Runners up in the competition were Get Wonky, a drinks company using unwanted fruit as its chief ingredients, and Elly Joy, a brand of soft scoop coconut milk ice creams which come served with a variety of healthy toppings.
As winner, Chloe will receive a year of mentoring from Paul Hargreaves, chief executive of Cotswold Fayre, £1500 and marketing support for developing her business.
Chloe Stewart said, “I’m really overwhelmed and so grateful! There were some really interesting brands this year and some great competition. I’m so thrilled that people are excited about pulp as I am!
“My initial next steps will be to work on the packaging - the customers love it but I think retailers will need it to be a bit more detailed. I want to convey the message as much as possible about the fibre you get from pulp. I also want to outsource production - that will really help to scale it up and bring the products to retailers.”
Paul Hargreaves, chief executive of Cotswold Fayre said, “All of the products and presentations were definitely the best we’ve experienced over the last five years that we’ve ran this scheme. The number one thing I am most pleased about is that we have a female winner, as we’ve had female finalists before but it’s always been boys that have won over the last four years, and I feel there needs to be more role models for girls at school to show that women can go out and run businesses just the same as boys can.

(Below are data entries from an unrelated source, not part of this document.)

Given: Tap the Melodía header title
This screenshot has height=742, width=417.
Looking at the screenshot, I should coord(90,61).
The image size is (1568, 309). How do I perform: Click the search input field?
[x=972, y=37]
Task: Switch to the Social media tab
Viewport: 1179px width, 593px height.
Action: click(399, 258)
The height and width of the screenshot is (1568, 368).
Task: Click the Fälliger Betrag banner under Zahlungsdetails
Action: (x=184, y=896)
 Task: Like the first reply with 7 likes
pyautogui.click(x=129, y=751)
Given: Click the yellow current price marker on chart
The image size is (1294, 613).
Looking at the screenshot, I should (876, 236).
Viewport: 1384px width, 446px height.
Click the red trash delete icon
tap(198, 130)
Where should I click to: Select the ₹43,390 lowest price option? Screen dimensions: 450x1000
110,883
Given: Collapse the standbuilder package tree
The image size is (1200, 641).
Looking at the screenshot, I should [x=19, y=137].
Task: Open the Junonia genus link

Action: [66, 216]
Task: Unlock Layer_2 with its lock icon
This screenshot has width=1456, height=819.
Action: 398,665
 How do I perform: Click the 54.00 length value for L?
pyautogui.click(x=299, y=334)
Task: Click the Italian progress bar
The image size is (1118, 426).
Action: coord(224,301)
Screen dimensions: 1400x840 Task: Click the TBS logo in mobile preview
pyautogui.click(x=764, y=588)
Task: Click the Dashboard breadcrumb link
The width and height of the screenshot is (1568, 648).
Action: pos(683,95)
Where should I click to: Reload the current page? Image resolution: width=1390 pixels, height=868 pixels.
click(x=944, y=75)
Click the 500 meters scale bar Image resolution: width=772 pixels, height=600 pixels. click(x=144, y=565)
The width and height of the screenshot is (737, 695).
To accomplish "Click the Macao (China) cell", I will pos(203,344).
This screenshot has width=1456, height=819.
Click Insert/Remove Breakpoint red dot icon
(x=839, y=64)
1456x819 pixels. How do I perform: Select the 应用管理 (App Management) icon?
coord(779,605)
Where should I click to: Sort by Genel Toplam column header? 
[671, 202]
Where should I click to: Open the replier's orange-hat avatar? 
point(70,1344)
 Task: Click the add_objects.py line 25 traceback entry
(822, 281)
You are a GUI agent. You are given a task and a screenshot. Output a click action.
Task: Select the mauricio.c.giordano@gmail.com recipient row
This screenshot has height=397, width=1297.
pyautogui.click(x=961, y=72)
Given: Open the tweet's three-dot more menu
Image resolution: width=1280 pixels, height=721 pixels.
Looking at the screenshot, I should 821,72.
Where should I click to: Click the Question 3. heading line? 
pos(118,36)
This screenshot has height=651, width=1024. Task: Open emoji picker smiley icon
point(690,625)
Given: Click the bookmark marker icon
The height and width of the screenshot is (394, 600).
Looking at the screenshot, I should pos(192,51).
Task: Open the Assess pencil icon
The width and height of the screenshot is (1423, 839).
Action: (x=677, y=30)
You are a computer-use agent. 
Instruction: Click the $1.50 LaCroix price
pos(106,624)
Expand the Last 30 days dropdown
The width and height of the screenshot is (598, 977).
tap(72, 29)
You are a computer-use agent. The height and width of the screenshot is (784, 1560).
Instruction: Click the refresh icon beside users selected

“I think that the product itself is absolutely fantastic, particularly the pulp crackers. The biggest challenge will be developing the packaging and getting that right, but that’s quite an easy thing to put right. It’s a very innovative product which will have its challenges compared to some other products we’ve worked with - it’s always more challenging if a product is truly innovative. The recycling side of the project is really on trend, so it’s going to work really nicely in health food shops in London, and it will cross over nicely into delis as it’s a very good tasting product, too.”